Dear people who see images of Palestinians celebrating 9/11 and think it's a reason to hate/kill them all: some thoughts.
I find it deeply depressing that people are taking 13 year old footage and using it as a reason to make ethnic cleansing okay.
First and foremost: I think I’m already a little disturbed that anyone would watch that footage, even if it was totally representative of the entire West Bank and Gaza Strip, and say “okay, let’s nuke them all.” (A comment I saw on YouTube :-/)
If we react to objectionable behaviour with genocide, how are we any better than the people we just decided to kill?
Would you want your entire nationality to be judged (and deemed unworthy of life) because of the actions of a few? Doubt it.
Do you always react the same way to horrific events happening thousands of miles away, in countries from which you are culturally and politically and all other kinds of ways estranged, the same way to horrific events happening in your own country/state/city?
If you had spent decades being systematically persecuted, and someone took a shot at a country that was heavily invested (to the tune of millions, billions of dollars) in your persecution, would your first response be completely and utterly charitable?

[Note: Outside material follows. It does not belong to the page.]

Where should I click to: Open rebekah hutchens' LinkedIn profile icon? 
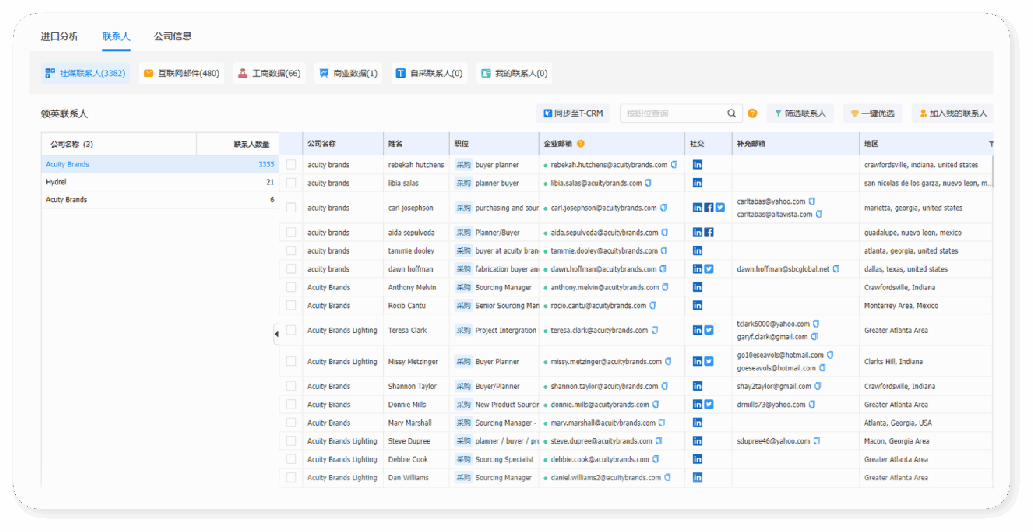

A little interesting factoid to meditate on before you decide that Israel and America are right in all their actions and Palestinians are a bunch of evil terrorists because of a bit of video footage.
I was in East Jerusalem on 9/11. I spent the day doing physical labour at a children’s hospital, and then walked back along the Mount of Olives to where we were staying. We were working and living in a Palestinian area. When I phoned home later that day to reassure my parents I was okay, I did so from a pay phone in the old city. I saw the footage of the second aeroplane hitting the Trade Centers on a TV in a hotel on the edge of the West Bank. I spent the next week in and around East Jerusalem, with one day where we went to Galilee.
I did not see one single instance of Palestinians celebrating the terrorist attack. Not one. In a week. If anything, the mood in East Jerusalem, as far as I recall, was pretty sombre the rest of that week.
I’m not saying it didn’t happen anywhere, that no one celebrated. I am one person, and I can only be in one place at one time. I’m saying that the impression that all Palestinians were out in the streets celebrating isn’t true. I’m saying that East Jerusalem, Nazareth, and Galilee in general were conspicuously lacking in street parties. I’m saying that when I called friends back home, the scenes they described on their TV weren’t backed up by what was (or more to the point was not) happening in front of my eyes.
It wouldn’t surprise me if it happened somewhere. I suspect some Palestinians celebrated, and I expect some others wanted to. As with any nation, ethnic group, or similar, Palestinians aren’t a monolith who all think, act, react and believe the same way. Neither am I saying that I think rejoicing over a terrorist attack is a good thing.
I’m saying, take a little context with your news. I’m saying, don’t characterise an entire nation by five minutes of news footage.
I’m saying that that video doesn’t give the entire picture. Not even close. That’s all.